Every entry in the listing below is to be output unchanged.

..............................

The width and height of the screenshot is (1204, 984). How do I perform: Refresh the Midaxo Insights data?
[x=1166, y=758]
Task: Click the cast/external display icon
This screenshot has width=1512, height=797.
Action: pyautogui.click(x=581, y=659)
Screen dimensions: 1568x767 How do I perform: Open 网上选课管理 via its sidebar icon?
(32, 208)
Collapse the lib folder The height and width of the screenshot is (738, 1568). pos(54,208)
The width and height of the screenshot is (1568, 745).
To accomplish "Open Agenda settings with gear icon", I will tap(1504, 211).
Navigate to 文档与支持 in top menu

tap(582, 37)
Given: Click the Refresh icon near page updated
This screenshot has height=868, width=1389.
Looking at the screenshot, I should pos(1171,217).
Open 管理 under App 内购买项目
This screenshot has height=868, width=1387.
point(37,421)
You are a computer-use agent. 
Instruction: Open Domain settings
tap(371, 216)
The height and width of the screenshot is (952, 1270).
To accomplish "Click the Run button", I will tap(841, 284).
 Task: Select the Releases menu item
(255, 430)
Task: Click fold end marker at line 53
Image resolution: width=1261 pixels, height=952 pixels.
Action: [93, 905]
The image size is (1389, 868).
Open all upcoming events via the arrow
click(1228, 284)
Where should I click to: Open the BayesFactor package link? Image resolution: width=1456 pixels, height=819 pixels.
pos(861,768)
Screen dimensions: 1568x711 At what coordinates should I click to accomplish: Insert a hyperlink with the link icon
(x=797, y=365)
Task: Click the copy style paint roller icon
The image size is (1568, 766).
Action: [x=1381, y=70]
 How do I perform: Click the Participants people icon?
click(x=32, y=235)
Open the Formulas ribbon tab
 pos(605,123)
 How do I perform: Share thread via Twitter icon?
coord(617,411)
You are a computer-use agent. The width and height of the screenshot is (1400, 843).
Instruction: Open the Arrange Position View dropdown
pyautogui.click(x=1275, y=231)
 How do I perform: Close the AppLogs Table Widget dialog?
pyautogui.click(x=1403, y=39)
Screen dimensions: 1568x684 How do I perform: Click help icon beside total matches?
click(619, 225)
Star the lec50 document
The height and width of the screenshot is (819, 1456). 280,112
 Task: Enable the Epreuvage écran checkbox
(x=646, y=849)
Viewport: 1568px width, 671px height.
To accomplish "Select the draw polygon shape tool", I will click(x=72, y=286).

..............................

== OUTPUT OF THE EXERCISE ==
The width and height of the screenshot is (1204, 984). How do I perform: Refresh the Midaxo Insights data?
[x=1166, y=758]
Task: Click the cast/external display icon
This screenshot has width=1512, height=797.
Action: pyautogui.click(x=581, y=659)
Screen dimensions: 1568x767 How do I perform: Open 网上选课管理 via its sidebar icon?
(32, 208)
Collapse the lib folder The height and width of the screenshot is (738, 1568). pos(54,208)
The width and height of the screenshot is (1568, 745).
To accomplish "Open Agenda settings with gear icon", I will tap(1504, 211).
Navigate to 文档与支持 in top menu

tap(582, 37)
Given: Click the Refresh icon near page updated
This screenshot has height=868, width=1389.
Looking at the screenshot, I should pos(1171,217).
Open 管理 under App 内购买项目
This screenshot has height=868, width=1387.
point(37,421)
You are a computer-use agent. 
Instruction: Open Domain settings
tap(371, 216)
The height and width of the screenshot is (952, 1270).
To accomplish "Click the Run button", I will tap(841, 284).
 Task: Select the Releases menu item
(255, 430)
Task: Click fold end marker at line 53
Image resolution: width=1261 pixels, height=952 pixels.
Action: [93, 905]
The image size is (1389, 868).
Open all upcoming events via the arrow
click(1228, 284)
Where should I click to: Open the BayesFactor package link? Image resolution: width=1456 pixels, height=819 pixels.
pos(861,768)
Screen dimensions: 1568x711 At what coordinates should I click to accomplish: Insert a hyperlink with the link icon
(x=797, y=365)
Task: Click the copy style paint roller icon
The image size is (1568, 766).
Action: [x=1381, y=70]
 How do I perform: Click the Participants people icon?
click(x=32, y=235)
Open the Formulas ribbon tab
 pos(605,123)
 How do I perform: Share thread via Twitter icon?
coord(617,411)
You are a computer-use agent. The width and height of the screenshot is (1400, 843).
Instruction: Open the Arrange Position View dropdown
pyautogui.click(x=1275, y=231)
 How do I perform: Close the AppLogs Table Widget dialog?
pyautogui.click(x=1403, y=39)
Screen dimensions: 1568x684 How do I perform: Click help icon beside total matches?
click(619, 225)
Star the lec50 document
The height and width of the screenshot is (819, 1456). 280,112
 Task: Enable the Epreuvage écran checkbox
(x=646, y=849)
Viewport: 1568px width, 671px height.
To accomplish "Select the draw polygon shape tool", I will click(x=72, y=286).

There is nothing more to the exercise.